▼

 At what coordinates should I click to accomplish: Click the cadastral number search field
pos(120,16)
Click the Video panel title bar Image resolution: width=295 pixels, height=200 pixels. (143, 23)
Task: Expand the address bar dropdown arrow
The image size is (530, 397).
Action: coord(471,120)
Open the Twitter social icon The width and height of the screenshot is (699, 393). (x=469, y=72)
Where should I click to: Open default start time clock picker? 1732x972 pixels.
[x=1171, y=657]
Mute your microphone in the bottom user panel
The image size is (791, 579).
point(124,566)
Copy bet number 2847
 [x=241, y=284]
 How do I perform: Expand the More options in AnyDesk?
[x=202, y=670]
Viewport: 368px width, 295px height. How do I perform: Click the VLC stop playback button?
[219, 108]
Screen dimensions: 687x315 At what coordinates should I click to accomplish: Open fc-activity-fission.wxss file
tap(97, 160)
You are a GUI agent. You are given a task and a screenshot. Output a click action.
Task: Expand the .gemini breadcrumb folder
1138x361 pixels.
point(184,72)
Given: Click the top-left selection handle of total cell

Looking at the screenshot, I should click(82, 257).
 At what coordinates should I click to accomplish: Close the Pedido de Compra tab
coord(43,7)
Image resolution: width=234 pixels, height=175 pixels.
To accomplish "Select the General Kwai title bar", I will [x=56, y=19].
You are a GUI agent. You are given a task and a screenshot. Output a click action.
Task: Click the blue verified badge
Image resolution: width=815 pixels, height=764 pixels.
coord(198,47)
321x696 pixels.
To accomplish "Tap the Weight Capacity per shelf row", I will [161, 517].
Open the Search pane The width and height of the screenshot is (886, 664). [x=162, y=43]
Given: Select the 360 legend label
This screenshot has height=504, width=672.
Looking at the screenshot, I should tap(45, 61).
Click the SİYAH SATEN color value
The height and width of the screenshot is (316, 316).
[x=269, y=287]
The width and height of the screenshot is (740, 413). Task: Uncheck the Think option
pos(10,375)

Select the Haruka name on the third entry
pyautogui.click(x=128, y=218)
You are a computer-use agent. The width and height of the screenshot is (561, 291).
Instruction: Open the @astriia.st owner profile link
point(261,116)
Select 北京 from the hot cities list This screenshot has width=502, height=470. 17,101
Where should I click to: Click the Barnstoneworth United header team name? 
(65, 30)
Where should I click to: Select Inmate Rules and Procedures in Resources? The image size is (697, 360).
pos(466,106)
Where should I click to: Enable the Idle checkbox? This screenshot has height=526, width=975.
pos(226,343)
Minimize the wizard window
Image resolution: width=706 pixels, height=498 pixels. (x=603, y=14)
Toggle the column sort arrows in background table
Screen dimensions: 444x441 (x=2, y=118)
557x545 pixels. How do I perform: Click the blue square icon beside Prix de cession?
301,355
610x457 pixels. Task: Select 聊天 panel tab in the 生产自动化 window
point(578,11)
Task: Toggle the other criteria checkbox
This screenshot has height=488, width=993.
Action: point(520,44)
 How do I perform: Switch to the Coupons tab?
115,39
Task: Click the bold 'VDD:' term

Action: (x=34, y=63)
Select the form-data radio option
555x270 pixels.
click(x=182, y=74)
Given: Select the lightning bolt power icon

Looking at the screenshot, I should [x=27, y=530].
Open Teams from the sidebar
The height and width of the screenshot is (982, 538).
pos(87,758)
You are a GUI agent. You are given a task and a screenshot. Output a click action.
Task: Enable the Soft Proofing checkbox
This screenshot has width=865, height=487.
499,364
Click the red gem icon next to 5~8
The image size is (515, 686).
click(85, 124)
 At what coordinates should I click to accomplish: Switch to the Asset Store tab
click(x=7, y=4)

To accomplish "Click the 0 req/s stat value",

▲

Once you find the line with "How do I perform: Expand" in the entries above, output it and each line after it up to and including the line with "Image resolution: width=234", and nothing else.

 How do I perform: Expand the More options in AnyDesk?
[x=202, y=670]
Viewport: 368px width, 295px height. How do I perform: Click the VLC stop playback button?
[219, 108]
Screen dimensions: 687x315 At what coordinates should I click to accomplish: Open fc-activity-fission.wxss file
tap(97, 160)
You are a GUI agent. You are given a task and a screenshot. Output a click action.
Task: Expand the .gemini breadcrumb folder
1138x361 pixels.
point(184,72)
Given: Click the top-left selection handle of total cell

Looking at the screenshot, I should click(82, 257).
 At what coordinates should I click to accomplish: Close the Pedido de Compra tab
coord(43,7)
Image resolution: width=234 pixels, height=175 pixels.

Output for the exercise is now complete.